Typhoon Jebi loss could reach US$16bn

May 29 2019 by InsuranceAsia News Staff

The overall market loss from 2018’s Typhoon Jebi in Japan could rise to as high as between US$15 billion and US$16 billion.

Analysts from JMP Securities spoke to key players in Bermudian reinsurance markets and insurance-linked securities (ILS) funds last week.

Any such figure would make it the most costly insured loss from a typhoon in Asia on record; the storm has already had a significant impact on reinsurers’ first quarter results.

The impact has risen dramatically since initially being in the low billions relatively soon after the storm, and a May estimate from affected Bermuda-based (re)insurer Arch Capital Group’s chief executive Marc Grandisson was US$13 billion.

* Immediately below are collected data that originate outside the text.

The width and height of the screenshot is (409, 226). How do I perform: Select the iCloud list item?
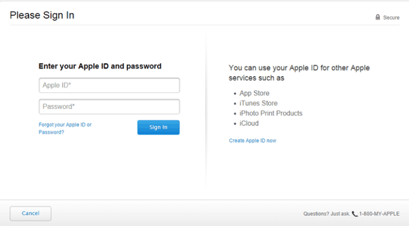249,123
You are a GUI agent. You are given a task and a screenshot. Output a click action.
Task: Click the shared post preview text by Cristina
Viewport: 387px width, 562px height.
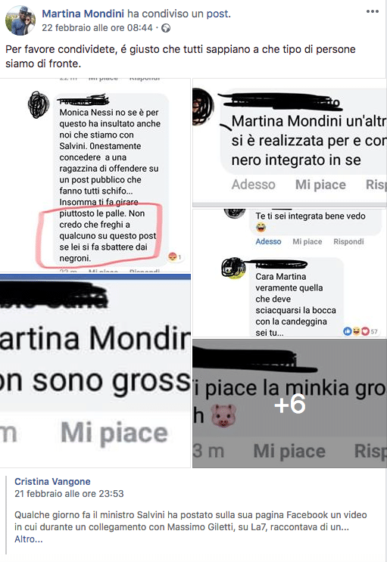coord(190,521)
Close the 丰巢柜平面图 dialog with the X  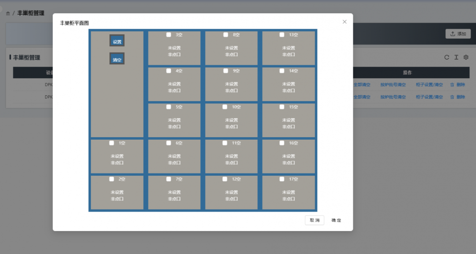click(345, 21)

While there were rate increases in Japan this year, they didn’t reach as much as expected. On the positive side, rates could rise next year.

“We think it will have a positive impact on the pricing environment for the Japanese April 1 renewals in 2020,” JMP Securities analysts said.

The category 5 super typhoon made landfall in Japan in early September and was the strongest to hit Japan since Typhoon Yancy in 1993.

The Kansai region was particularly affected with its major international airport closing because of flooding; Osaka saw a record storm surge of 3.29m with winds over 171km/hr in the city’s financial district.